Markups illegal, overcharges OK
A federal appellate court has supported a U.S. Department of Housing and Urban Development statement of policy that markups on loan-related services provided by third parties are illegal unless additional settlement services are provided.
Five buyers brought a class-action suit against a lender and affiliated entities for allegedly overcharging and marking up fees assessed for loan services such as document preparation and flood certification. A markup involves adding costs to a fee charged by a third-party service provider. An overcharge occurs when a provider charges an amount for a service that’s significantly higher than the common industry cost.
The trial court ruled in favor of the lender, but the 2nd Circuit Court of Appeals partially reversed that decision. Even though the lender overcharged for doing credit searches by as much as 10 times, the appeals court found such overcharges didn’t violate the Real Estate Settlement Procedures Act. Indeed, the court stated that legislative history showed Congress had excluded language from RESPA that would have regulated prices. In this ruling, the court rejected HUD’s 2002 interpretation of Section 8(b) of RESPA, which states that overcharges are illegal.
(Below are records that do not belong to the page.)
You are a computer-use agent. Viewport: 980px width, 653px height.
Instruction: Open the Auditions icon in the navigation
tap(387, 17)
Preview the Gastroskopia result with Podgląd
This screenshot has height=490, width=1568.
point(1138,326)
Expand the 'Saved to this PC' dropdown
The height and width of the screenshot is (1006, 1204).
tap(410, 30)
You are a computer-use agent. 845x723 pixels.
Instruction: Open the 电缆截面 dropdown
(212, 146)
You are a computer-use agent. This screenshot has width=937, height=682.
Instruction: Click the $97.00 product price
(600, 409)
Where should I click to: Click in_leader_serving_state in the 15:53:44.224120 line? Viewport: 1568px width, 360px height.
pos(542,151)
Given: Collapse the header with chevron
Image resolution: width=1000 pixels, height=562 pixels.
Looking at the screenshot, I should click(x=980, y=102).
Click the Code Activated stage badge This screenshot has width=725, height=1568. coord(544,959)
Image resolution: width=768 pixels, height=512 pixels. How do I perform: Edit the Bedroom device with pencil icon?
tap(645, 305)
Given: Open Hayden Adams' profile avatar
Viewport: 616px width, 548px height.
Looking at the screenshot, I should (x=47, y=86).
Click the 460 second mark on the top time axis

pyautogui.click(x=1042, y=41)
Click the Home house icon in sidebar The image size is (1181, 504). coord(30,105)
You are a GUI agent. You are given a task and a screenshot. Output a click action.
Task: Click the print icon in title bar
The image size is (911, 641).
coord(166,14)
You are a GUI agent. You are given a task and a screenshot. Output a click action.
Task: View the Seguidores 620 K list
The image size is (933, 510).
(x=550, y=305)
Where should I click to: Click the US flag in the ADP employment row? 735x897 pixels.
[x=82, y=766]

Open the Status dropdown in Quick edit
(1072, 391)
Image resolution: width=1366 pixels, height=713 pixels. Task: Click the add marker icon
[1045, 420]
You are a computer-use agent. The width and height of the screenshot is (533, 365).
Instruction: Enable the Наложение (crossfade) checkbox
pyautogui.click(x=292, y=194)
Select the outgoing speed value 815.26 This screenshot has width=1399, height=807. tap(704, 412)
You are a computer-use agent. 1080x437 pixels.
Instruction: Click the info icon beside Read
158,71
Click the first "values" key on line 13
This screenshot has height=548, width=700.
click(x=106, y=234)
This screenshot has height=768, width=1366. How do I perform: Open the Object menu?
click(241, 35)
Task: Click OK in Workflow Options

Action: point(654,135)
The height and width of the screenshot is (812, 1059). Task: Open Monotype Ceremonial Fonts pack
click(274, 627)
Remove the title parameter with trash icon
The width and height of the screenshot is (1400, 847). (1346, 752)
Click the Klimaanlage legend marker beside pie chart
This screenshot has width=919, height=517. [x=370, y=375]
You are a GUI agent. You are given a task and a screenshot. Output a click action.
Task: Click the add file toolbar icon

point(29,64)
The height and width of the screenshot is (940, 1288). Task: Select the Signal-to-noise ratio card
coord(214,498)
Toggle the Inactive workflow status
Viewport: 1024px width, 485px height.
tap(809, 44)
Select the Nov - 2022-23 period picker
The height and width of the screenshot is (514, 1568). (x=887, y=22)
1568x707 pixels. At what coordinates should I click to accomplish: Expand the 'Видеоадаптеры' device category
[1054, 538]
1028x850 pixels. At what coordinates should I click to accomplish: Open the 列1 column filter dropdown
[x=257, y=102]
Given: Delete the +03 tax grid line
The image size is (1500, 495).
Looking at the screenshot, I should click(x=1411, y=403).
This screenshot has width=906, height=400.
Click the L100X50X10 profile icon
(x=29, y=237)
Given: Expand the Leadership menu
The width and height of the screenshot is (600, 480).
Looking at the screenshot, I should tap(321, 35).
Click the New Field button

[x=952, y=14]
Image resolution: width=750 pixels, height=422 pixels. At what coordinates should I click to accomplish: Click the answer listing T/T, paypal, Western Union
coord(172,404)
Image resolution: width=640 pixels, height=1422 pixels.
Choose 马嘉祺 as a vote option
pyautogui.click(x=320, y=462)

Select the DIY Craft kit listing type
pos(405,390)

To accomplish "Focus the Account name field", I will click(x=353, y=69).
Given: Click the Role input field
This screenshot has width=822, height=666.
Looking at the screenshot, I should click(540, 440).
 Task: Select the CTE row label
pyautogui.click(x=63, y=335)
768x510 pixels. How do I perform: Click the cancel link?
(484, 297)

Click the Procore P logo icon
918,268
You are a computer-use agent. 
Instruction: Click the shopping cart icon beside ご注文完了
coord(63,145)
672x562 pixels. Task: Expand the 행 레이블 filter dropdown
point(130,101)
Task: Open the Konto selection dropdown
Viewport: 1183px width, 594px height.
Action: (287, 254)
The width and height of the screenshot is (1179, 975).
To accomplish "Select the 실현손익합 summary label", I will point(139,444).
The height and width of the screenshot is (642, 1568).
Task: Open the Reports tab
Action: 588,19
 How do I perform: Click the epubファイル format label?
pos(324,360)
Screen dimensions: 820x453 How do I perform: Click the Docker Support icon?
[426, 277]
Next the court considered whether the brokerage’s markup of fees violated the HUD interpretation that all markups were illegal. The court found that other federal appeals courts had disagreed over the interpretation. Three courts had ruled that a violation of Section 8(b) occurred only if third parties had split the amount of the markup. Another court had declared that any markup violated Section 8(b). Because of this ambiguity, the court ruled it would defer to HUD’s interpretation that the markup was illegal unless additional settlement services had been provided by the lender.
Illinois Appellate Court, 2004
Jameson Realty Group v. Kostiner
Liquidated damage clause guarantees fee
A brokerage entered into a listing agreement with a developer to sell the remaining units in a condo property. The one-year agreement contained a liquidated damage provision giving the brokerage the right to collect damages on any unsold units—at a specified commission rate and unit price structure—if the listing was terminated before the one-year period.
After six months, the project manager terminated the agreement, although 13 units remained unsold. To secure its commission on the unsold units, the brokerage sued for breach of contract.
The trial and appellate courts found in favor of the brokerage. The appeals court determined that a liquidated damage clause is enforceable only if the parties agree in advance to the amount of the damages, the damages bear a relationship to the monies lost through the contract termination, and the actual damages might be uncertain and difficult to prove.
The court decided because it would be difficult to establish exactly when and for how much the unsold units might have been sold, a liquidated damage clause was appropriate, and the brokerage was entitled to collect damages.